Seperti dikatakan oleh I Gede Adhinata, yang merupakan seorang pemangku Pura Pajenengan Kawan Pulasari, Desa Tegak, Klungkung. “Ritual itu diibaratkan badan kasar manusia, sedangkan adat dan budaya merupakan jiwa yang menghidupi badan kasar itu sendiri,” ujar Jero Mangku Adhinata yang juga merupakan seorang guru Agama Hindu di SMKN 1 Klungkung, Sabtu (11/9/2021).
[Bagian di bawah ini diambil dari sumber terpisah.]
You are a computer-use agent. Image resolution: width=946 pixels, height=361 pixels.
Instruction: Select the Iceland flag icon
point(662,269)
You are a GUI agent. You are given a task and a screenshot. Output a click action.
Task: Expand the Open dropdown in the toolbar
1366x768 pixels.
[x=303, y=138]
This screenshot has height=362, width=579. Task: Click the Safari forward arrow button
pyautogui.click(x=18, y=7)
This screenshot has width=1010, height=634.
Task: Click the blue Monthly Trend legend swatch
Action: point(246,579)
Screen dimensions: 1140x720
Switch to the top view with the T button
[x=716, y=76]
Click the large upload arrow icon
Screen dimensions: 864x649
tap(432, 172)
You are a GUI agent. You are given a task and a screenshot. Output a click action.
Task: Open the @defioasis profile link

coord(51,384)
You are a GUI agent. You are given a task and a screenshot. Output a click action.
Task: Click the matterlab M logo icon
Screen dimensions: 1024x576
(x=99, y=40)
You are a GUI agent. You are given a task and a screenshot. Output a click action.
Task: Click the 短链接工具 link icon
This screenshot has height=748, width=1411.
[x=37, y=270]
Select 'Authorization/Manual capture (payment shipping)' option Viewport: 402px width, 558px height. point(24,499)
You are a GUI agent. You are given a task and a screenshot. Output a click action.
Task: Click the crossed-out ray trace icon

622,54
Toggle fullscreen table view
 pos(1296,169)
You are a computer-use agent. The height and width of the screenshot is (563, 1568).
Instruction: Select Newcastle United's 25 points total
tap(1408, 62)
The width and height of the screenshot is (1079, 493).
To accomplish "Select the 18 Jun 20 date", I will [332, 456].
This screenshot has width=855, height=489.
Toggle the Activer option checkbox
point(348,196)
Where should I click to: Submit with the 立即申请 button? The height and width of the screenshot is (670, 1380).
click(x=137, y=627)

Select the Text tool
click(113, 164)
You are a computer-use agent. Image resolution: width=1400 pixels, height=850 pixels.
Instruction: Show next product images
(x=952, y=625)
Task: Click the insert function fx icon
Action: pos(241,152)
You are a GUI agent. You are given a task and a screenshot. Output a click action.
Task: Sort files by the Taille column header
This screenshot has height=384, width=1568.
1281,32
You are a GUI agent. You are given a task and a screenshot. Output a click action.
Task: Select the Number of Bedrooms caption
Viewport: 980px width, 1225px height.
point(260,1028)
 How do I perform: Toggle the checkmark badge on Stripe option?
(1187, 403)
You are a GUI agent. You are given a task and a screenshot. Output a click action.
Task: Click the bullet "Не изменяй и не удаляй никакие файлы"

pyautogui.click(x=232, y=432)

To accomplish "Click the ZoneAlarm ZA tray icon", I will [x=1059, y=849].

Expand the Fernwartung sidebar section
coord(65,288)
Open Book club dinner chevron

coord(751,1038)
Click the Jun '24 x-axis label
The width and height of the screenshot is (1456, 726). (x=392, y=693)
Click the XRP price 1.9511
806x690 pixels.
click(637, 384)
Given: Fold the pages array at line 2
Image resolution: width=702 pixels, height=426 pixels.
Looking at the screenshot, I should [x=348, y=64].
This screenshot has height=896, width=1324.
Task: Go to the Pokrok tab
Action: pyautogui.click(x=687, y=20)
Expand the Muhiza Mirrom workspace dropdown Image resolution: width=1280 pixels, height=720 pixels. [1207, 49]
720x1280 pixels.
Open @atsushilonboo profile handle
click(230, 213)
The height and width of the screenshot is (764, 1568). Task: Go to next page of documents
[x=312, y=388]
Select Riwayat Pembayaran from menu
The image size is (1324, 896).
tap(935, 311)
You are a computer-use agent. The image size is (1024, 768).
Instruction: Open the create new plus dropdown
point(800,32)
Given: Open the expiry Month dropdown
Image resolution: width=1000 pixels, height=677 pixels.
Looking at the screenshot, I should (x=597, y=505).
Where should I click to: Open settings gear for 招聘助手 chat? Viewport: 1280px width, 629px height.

FOTO: Jero Mangko I Gede Adhinata, Pemangku Pura Pajenengan Kawan Pulasari, Desa Tegak, Klungkung – IST
Pada pelaksanaan hari Tumpek Landep, masyarakat Hindu di Bali melaksanakan upacara khusus yang ditujukan kepada senjata tajam, seperti pisau, blakas (alat potong tradisional masyarakat Bali), dan juga keris. Jero Mangku Adhinata kemudian menjelaskan bahwa di antara keberadaan senjata tajam tersebut, keris memiliki posisi yang istimewa terutama dalam kegiatan adat dan ritual keagamaan umat Hindu di Bali.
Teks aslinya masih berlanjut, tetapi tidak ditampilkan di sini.